近畿地方整備局と福井県建設業協会の意見交換会はこのほど開催され、局の情報提供後、福井河川国道事務所など各事務所から事業概要の説明が行われた。
嶋田博文福井河川国道事務所長は、2つの社会的な使命を強調した。インフラの整備と保全を通じて地域の元気を創出する点と、地域の安全・安心の確保を行う点で「(私自身)建設業界の皆さんは本当に大切なパートナーであり、これらの使命は私たちだけでは実現はできない。皆さんの協力があってこそ成し遂げることが可能。令和元年度当初予算は360億円の予算で、みなさんのお力を借りながら、現場でしっかりと形にし、使命を果たしていきたい」と力強く抱負を示した。
使命の前者では、中部縦貫自動車道と冠山峠道路等の整備により北陸・関西・中京地方の各都市間の連携強化を図る。後者では、18年2月福井豪雨の教訓を踏まえ、関係機関が連携し、様々な対策を図り、冬期の道路交通ネットワークの確保を図る。防災・減災・国土強靭化3カ年緊急対策により、集中的にハード・ソフトの対策を実施し、施設の老朽化対策を進める。治水のための河川改修で、コウノトリの餌場となる湿地再生も同時に実現する(日野川水防災・湿地創出事業)。大洪水に備えて、九頭竜川の堤防を強化する(フェニックス堤防整備事業)としている。
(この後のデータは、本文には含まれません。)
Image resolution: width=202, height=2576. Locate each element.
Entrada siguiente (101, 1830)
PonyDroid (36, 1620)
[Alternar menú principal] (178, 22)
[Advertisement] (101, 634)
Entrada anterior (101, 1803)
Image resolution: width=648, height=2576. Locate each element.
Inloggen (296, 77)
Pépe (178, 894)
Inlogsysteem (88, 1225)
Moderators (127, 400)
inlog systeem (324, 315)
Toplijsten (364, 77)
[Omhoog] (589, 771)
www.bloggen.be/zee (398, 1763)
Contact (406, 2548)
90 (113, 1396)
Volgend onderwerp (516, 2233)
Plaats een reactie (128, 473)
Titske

また、建設中の荒島第一トンネル(施工=安藤ハザマ)の現場を活用した、大野荒島トンネルコンサートの盛況ぶりを報告。奥越太鼓保存会や大野高校吹奏楽部らが出演し、参加者約200人には、建設中の「今しか聞けない音」を堪能してもらい、大野油坂道路や建設業界に関する理解も深めてもらった。
足羽川ダム工事事務所は、今年度は約77億円の予算規模で、内訳は用地補償約18億円、工事費約48億円、測量設計費等約11億円。工事では転流工事を継続実施し、水海川導水トンネル工事を継続実施、原石山の掘削工事に着手する。測量設計費等はダム関連施設(機械設備含む)および付替道路の設計と必要となる調査を継続実施。水位・流量観測、雨量観測、河川の水質観測や気象観測、環境モニタリング調査を継続実施している。
九頭竜川ダム統合管理事務所からは、今年度事業を説明。大野市箱ケ瀬地先における災害復旧事業(ドライブイン駐車場直下の九頭竜ダム貯水池内でコンクリート法枠工法による法面補強)や、大野市野尻地先の災害復旧事業(市道直下の九頭竜ダム貯水池内でコンクリート法枠工法で法面補強)、および大野市中島地先の災害復旧事業(コンクリートブロック積および洗掘防止の根固めブロック設置)などを紹介した。